He told you that? or ... "creative writing"??

"God made him" the "sin offering" of Isaiah 53... "God made him to be sin in our behalf" 2 Cor 5 - we are talking about what "God can do to Christ" ... you claim God does not have the power to cause Christ to suffer, feel pain, be tortured.

But you may have misunderstood that point.

So am personally at a loss now of how to see that event creating some concept of "torturing an infinite being"

Jesus was fully God - and fully man... see Phil 2 and John 14 "if you have seen me - you have seen the Father"

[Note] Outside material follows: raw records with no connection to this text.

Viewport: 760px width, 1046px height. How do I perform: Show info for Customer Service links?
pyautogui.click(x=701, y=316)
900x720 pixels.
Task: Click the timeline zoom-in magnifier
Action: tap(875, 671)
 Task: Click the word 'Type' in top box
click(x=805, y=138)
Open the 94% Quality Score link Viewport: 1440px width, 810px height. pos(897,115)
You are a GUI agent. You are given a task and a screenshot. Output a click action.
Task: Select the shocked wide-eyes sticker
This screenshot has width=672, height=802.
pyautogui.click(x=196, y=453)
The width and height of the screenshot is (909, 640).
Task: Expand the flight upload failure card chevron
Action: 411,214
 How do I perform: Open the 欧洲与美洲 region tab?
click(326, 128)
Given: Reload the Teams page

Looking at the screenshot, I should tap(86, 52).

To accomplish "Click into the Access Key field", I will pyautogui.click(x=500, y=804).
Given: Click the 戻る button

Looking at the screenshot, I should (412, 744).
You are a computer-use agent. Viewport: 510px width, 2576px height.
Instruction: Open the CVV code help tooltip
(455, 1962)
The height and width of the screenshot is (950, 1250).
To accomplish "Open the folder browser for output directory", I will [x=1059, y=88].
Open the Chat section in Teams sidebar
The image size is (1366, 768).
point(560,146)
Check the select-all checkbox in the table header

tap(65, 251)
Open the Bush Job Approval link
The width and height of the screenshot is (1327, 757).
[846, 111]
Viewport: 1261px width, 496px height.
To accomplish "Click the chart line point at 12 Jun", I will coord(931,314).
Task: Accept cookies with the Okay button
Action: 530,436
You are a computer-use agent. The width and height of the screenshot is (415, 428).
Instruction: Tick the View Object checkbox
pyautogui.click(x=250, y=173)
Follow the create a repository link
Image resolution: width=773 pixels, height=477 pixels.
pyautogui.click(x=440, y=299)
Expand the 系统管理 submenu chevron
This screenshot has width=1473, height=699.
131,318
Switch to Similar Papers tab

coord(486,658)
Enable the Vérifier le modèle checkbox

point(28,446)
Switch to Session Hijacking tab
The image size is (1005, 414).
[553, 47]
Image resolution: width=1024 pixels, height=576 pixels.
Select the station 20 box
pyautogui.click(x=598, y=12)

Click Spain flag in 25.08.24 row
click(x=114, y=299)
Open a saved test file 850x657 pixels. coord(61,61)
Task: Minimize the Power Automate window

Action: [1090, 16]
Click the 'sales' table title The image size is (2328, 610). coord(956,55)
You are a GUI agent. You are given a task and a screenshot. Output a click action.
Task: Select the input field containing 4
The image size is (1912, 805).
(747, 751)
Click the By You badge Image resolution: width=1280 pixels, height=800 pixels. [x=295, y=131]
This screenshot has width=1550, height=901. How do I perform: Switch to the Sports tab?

to then say it creates some pot from which to pay a debt we cannot pay. We cannot torture God - in fact no one can

1. God can. "He made him who knew no sin to be sin for us". 2 Cor 5. Hence Christ prays to the Father "let this cup pass from me... nevertheless not My will but Thy will be done".

. But as a former Baptist, I have heard that infinite pot of gold from the Cross story told many times. For many years believed that construct and simply accepted it. So I do get it and it sounds good except for the part about torturing an Infinite Being or His Being Infinite (God) making what He did an infinite source of payment.

The problem there is that one sin with payment of 'infinite torture' could only be fully paid by an infinite sacrifice of torture. And so at-most in that model Christ could have paid the debt for "one sin" -- in full.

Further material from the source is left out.